**Exercise inputs:**
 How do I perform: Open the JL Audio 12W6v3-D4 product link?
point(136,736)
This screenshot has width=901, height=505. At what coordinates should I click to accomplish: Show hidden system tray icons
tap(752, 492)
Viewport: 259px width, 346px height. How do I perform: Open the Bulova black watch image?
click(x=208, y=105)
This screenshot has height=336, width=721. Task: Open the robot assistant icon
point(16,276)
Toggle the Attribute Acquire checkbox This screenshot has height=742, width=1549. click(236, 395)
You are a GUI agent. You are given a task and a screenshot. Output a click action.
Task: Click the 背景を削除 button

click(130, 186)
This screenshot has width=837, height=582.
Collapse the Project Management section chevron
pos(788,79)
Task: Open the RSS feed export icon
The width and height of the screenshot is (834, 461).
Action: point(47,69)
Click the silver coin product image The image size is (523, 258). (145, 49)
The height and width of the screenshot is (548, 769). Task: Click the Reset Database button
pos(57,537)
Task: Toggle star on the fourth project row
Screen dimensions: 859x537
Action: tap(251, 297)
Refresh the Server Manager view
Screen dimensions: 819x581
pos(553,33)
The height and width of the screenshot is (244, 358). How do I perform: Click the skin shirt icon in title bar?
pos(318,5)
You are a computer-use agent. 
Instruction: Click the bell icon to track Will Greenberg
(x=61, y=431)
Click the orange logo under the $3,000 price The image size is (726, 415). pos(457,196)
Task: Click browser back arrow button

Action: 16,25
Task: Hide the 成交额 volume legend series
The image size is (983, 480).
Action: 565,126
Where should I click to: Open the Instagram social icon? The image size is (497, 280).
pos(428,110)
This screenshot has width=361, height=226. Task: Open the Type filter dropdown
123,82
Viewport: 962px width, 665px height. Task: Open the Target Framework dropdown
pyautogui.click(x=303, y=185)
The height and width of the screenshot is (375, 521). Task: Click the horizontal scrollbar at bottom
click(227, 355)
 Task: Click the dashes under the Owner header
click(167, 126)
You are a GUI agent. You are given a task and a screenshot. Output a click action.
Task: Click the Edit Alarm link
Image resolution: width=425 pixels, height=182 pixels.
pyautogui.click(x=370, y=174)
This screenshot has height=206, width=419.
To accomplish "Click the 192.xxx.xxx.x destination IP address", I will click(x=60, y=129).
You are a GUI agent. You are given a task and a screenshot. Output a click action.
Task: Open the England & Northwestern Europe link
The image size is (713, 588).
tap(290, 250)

**About this exercise:** Within the listing above, extract exactly the lines from the line with "This screenshot has width=837, height=582." to the line with "Click the silver", the two named lines included, and no others.

**Answer space:**
This screenshot has width=837, height=582.
Collapse the Project Management section chevron
pos(788,79)
Task: Open the RSS feed export icon
The width and height of the screenshot is (834, 461).
Action: point(47,69)
Click the silver coin product image The image size is (523, 258). (145, 49)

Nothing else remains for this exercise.